> **Information shown**:

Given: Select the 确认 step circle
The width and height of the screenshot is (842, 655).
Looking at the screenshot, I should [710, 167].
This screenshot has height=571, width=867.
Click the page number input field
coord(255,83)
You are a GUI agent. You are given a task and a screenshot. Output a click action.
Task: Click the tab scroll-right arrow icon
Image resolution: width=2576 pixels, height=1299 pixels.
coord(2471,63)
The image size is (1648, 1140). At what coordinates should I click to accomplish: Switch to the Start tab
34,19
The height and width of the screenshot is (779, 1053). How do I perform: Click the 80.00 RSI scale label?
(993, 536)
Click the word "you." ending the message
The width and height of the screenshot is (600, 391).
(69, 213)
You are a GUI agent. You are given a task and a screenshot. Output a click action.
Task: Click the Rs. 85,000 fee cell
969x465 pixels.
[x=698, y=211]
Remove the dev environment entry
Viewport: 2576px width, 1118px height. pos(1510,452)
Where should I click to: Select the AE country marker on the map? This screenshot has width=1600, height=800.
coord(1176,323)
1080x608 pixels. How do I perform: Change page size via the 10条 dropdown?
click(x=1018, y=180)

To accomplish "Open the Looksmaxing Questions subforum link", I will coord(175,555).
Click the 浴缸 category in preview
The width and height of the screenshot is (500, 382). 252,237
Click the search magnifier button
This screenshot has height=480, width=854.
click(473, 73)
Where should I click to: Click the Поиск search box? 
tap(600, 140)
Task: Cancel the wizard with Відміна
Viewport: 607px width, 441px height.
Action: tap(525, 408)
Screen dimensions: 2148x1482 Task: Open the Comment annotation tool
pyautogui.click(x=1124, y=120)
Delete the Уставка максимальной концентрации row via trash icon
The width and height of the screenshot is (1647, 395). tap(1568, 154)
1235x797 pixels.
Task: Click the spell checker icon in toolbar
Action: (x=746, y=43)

> **Task requirements**: Gather each line in the material above that contains the word "perform", and treat uppercase and lowercase as different.

> **Result for this task**:
The height and width of the screenshot is (779, 1053). How do I perform: Click the 80.00 RSI scale label?
1080x608 pixels. How do I perform: Change page size via the 10条 dropdown?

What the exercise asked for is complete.